▶ What to do: This task calls for the lines below starting at the one containing "This screenshot has width=361, height=257." and ending at the one containing "You are a GUI", repeated exactly with both ends kept and pictures left out.
--------------------------------
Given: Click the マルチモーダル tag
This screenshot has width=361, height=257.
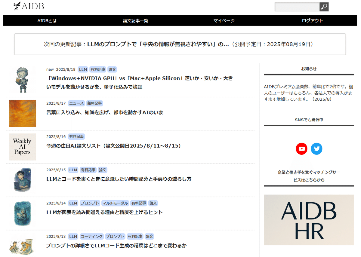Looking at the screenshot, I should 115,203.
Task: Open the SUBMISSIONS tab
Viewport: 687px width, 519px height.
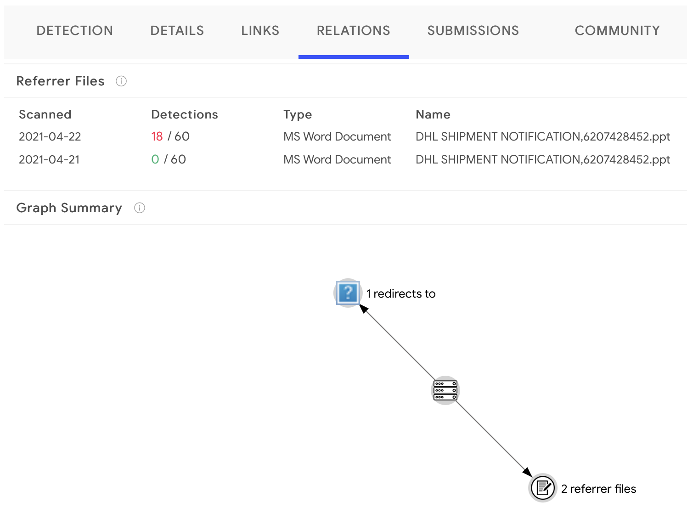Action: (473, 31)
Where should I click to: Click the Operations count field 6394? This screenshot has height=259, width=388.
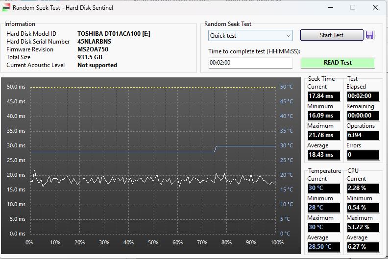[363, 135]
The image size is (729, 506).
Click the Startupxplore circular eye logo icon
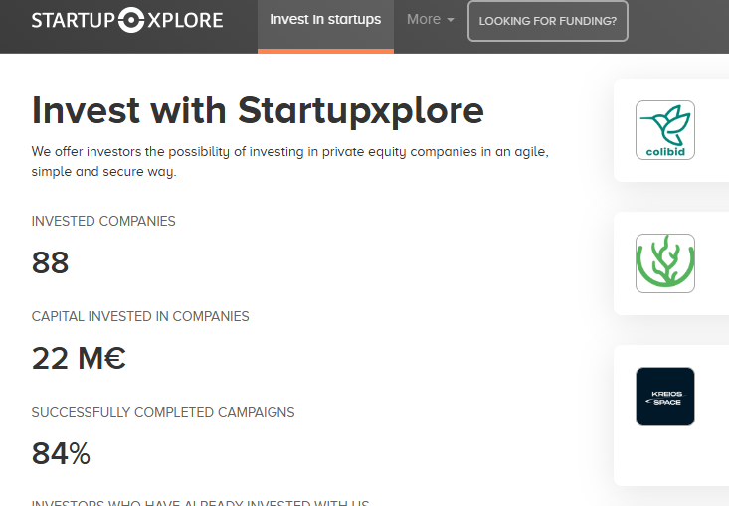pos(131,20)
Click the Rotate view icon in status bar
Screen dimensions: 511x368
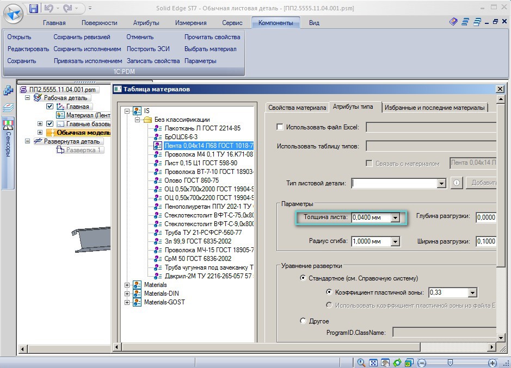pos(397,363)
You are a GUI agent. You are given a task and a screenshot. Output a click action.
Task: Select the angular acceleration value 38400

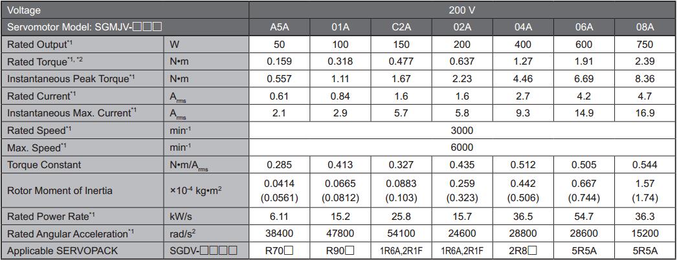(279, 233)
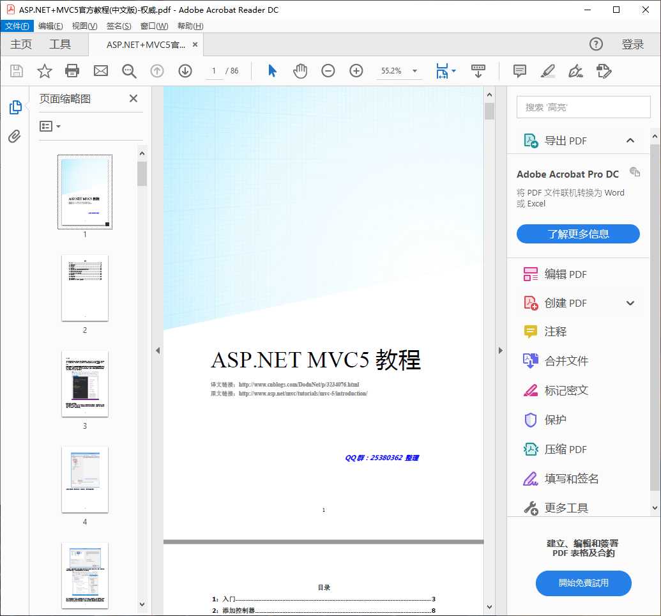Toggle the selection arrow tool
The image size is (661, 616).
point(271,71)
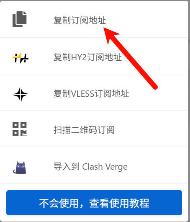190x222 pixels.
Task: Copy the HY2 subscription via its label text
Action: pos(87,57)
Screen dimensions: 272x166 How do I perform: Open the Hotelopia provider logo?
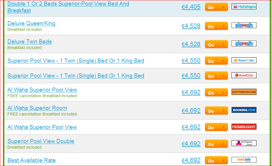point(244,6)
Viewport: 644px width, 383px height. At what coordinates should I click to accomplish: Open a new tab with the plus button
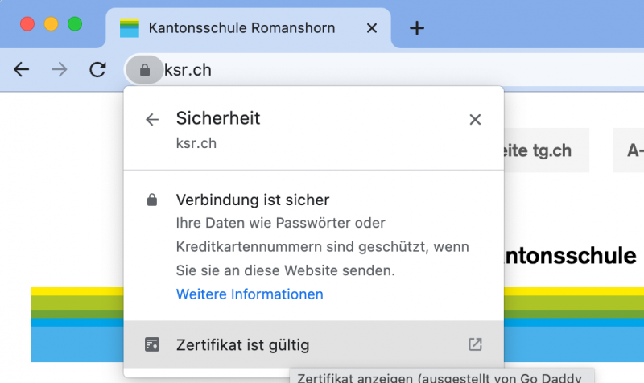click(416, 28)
--------------------------------
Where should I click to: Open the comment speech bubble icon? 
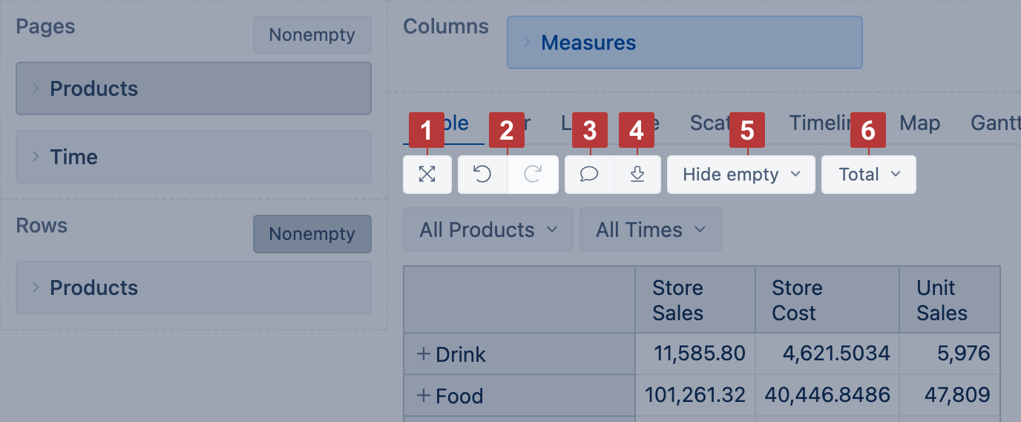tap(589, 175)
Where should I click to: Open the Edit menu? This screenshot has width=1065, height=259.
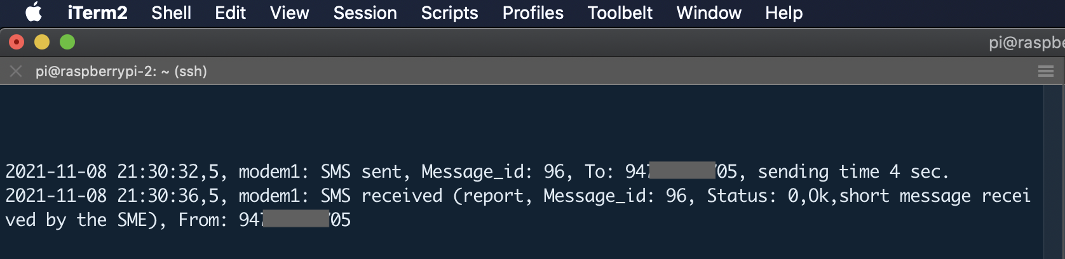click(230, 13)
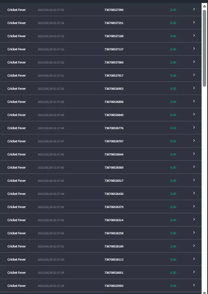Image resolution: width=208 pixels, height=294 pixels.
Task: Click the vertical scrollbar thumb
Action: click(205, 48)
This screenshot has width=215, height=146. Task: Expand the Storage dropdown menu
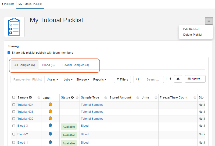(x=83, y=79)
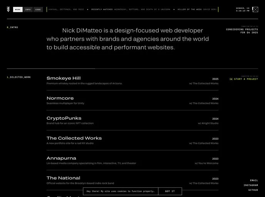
--------------------------------
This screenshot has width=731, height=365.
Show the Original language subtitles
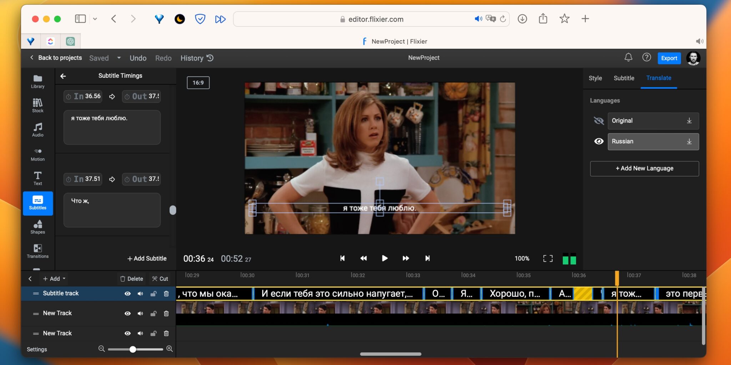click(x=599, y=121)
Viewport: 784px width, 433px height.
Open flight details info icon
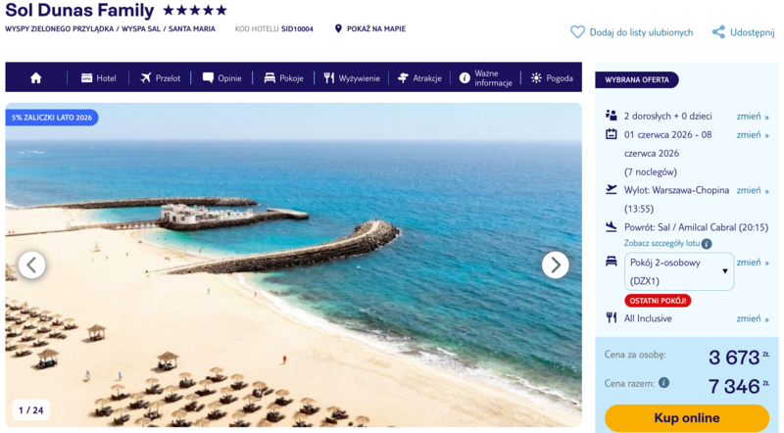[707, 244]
--------------------------------
▶ Expected answer:
This screenshot has width=361, height=257.
Looking at the screenshot, I should 115,203.
Task: Open the SUBMISSIONS tab
Viewport: 687px width, 519px height.
Action: (473, 31)
Where should I click to: Click the Operations count field 6394? This screenshot has height=259, width=388.
[363, 135]
The image size is (729, 506).
Click the Startupxplore circular eye logo icon
pos(131,20)
Click the Rotate view icon in status bar
Screen dimensions: 511x368
pos(397,363)
You are a GUI agent. You are given a task and a screenshot. Output a click action.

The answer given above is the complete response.